* **Dataset records**:
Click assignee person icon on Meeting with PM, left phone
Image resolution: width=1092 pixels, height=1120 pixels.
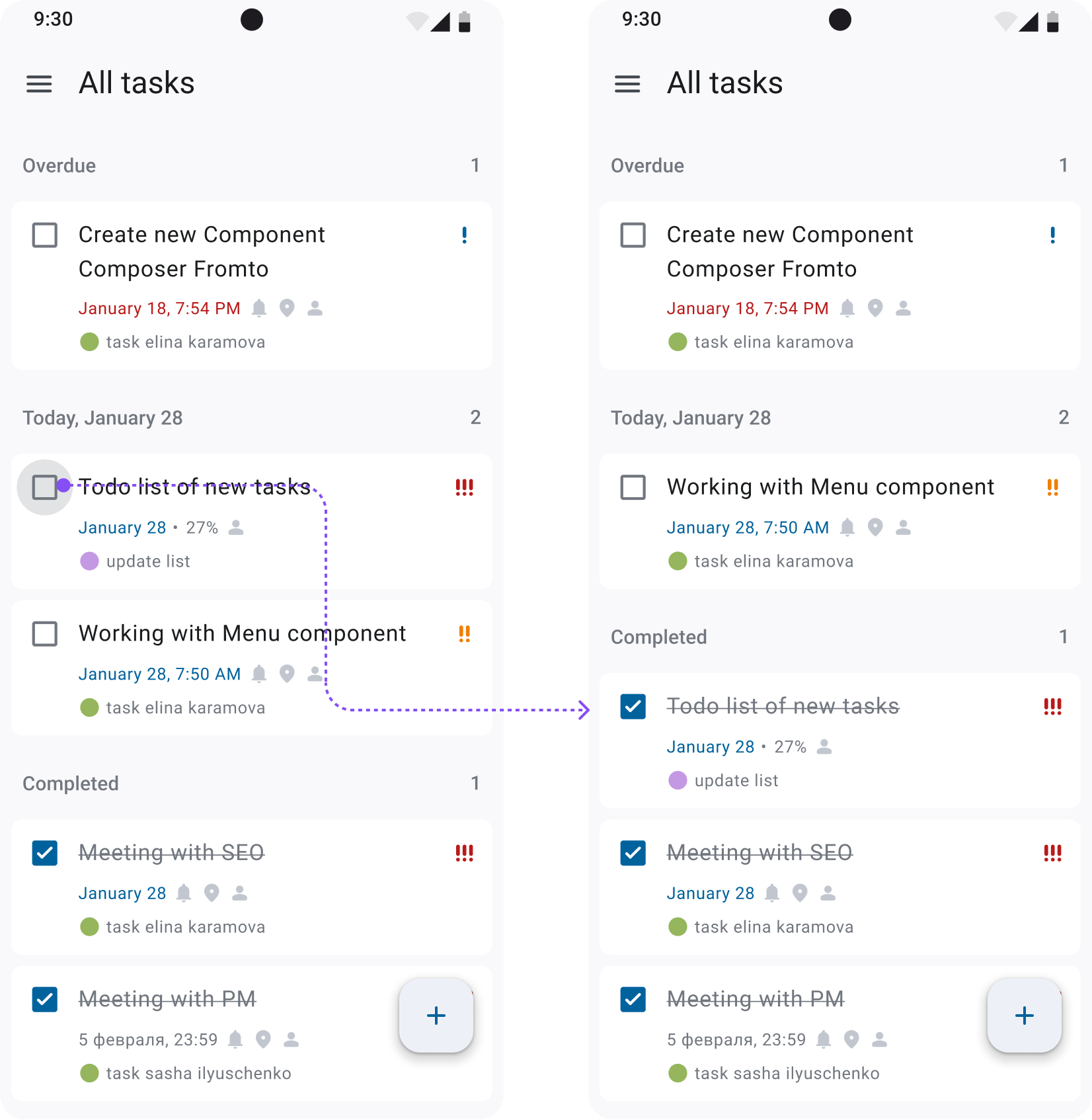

---

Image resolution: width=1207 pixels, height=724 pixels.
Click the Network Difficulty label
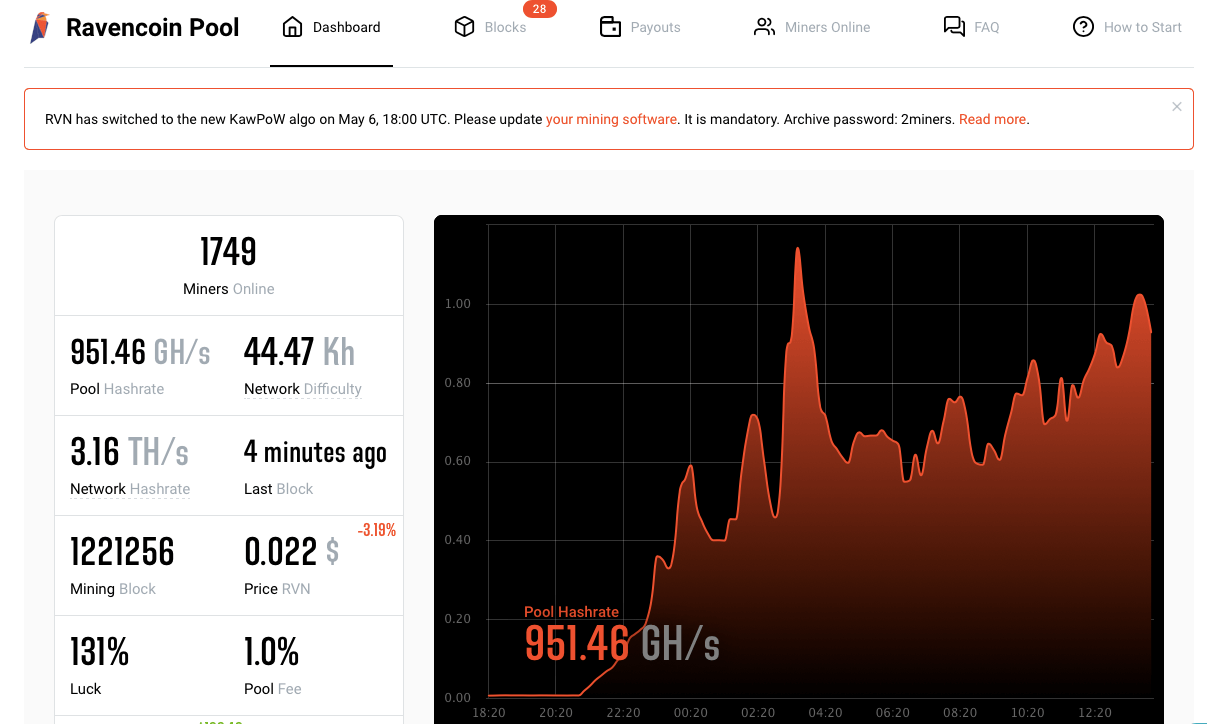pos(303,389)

* **Task prompt**:
All that should be written out is the stretch of lines above between the one holding "Click assignee person" and the one holding "Image resolution: width=1092", inclusive, exactly as given.

* **Solution to this exercise**:
Click assignee person icon on Meeting with PM, left phone
Image resolution: width=1092 pixels, height=1120 pixels.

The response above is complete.